Hypothetically, a rapid change or narrowing in the shape of the pharyngeal airway — along with high airflow speed — could cause turbulence.
The hypothesis was partly wrong: The researchers did confirm the presence of sleep apnea in the pigs, observing both heavy snoring and multiple sleep apnea episodes every five seconds or so.
But turbulence was not the cause. Instead, the researchers linked sleep apnea to a lack of “air pumping efficiency.” Due to their narrowing of the pharyngeal passageway, the obese pigs experience lower air volume and a temporary collapse of their airways during sleep compared to non-obese pigs.
The pigs' lungs were unable to compensate for this reduced air volume by pumping more air, leading to sleep apnea.
Why it matters — We already knew that restricted airflow leads to sleep apnea, but researchers still didn't fully understand the exact airflow dynamics that contribute to sleep apnea. Now they do.
Furthermore, the researchers selected Yucatan mini pigs for their similarity to humans, hoping they could apply their pig findings to people.
The study states: "Yucatan minipigs were chosen for this study because they have been reported to present with OSA and display similarities in size, architecture, and tissue type between their pharyngeal airways and those of humans."

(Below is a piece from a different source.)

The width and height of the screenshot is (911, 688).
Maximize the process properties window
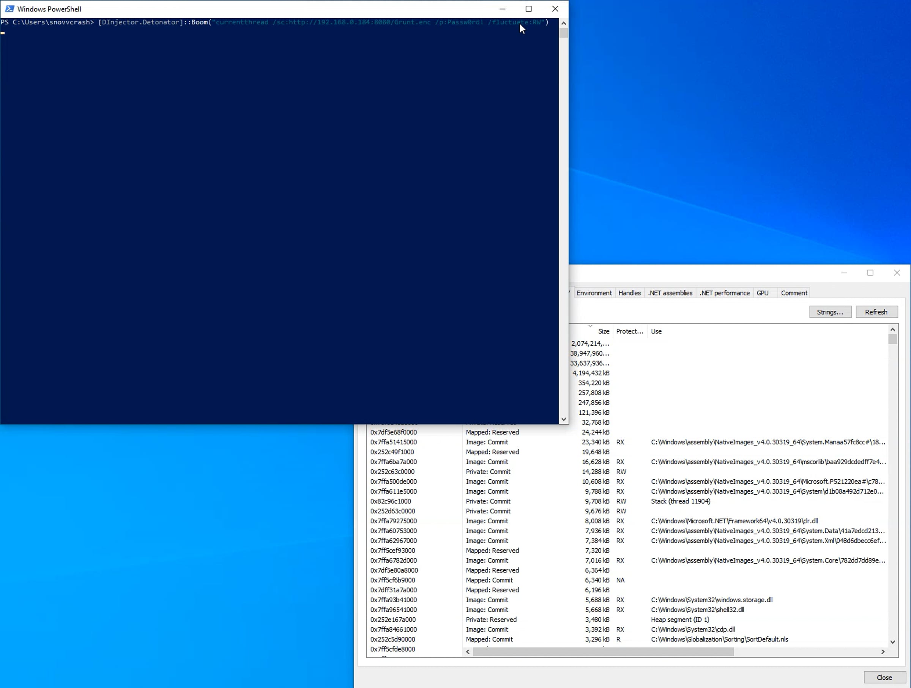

However, the researchers concede that applying their pig findings to humans might not be that easy. Pigs and humans' airways are still different in a number of ways, such as the tongue base, which is present in humans' airways, but not in pigs.
The study states:
"Therefore, the results of the current study may not be directly applied in human OSA per se. Nevertheless, the results explain how the airway collapse in obese OSA minipigs could occur, which may refer to potential reason of airway collapse in humans."
Over limitations include the study sample size and not studying the pharyngeal muscles, which may also play a role in sleep apnea. Their model also rests on the assumption that "airway tissues are stationary during each phase of respiration" in the pig, which may not be proven.
What's next — These researchers may not have figured out the science of sleep overnight. But their methods do set a new standard for conducting sleep apnea research, especially concerning the significance of airflow.
The study states: "By identifying the presence of an increase in airflow speed and isolating its location, this CFD simulation provides the framework for succeeding OSA research."
Objectives: Obstructive sleep apnea (OSA) is associated with anatomical restrictions of pharyngeal airway, but the mechanism of airflow dynamics in OSA is largely unknown. This study utilized computational flow dynamics (CFD) to build a 3D model of the pharynx and to test the hypothesis that an increased restriction in the pharynx in OSA/obese minipigs leads to higher resistance, which in turn creates turbulence to induce temporary blockage of pharyngeal airway patency.
Design: Of five 9-11-months-old Yucatan minipigs, 3 were non-obese (BMI<35) and two obese (BMI>51). After natural sleep monitoring using BioRadio system, pigs were sedated to collect MRI images and airflow parameters. The MRI images were processed to create 3D configurations of pharynx. These 3D configurations were meshed to create finite element models (FEM) of CFD. The obtained airflow parameters were input into the configurations to identify turbulent airflow and its location.
Results: Heavy snoring and multiple >5s hypopnea/apnea episodes (AHI ¼ 32–35) were identified in both obese minipigs during sleep. Compared to the non-obese/non-OSA controls, obese/OSA minipigs showed much lower respiratory tidal volumes and inspiratory airflow speed. FEM simulation found that turbulence was not present in the pharynx in either model. However, a 25% increase of airflow velocity was observed at the narrowest part of the nasal pharynx in the obese/OSA minipig model.
Conclusions: Despite the narrower pharyngeal airway and the higher velocity of airflow, FEM simulation indicated that turbulence was not produced in the obese/OSA minipigs.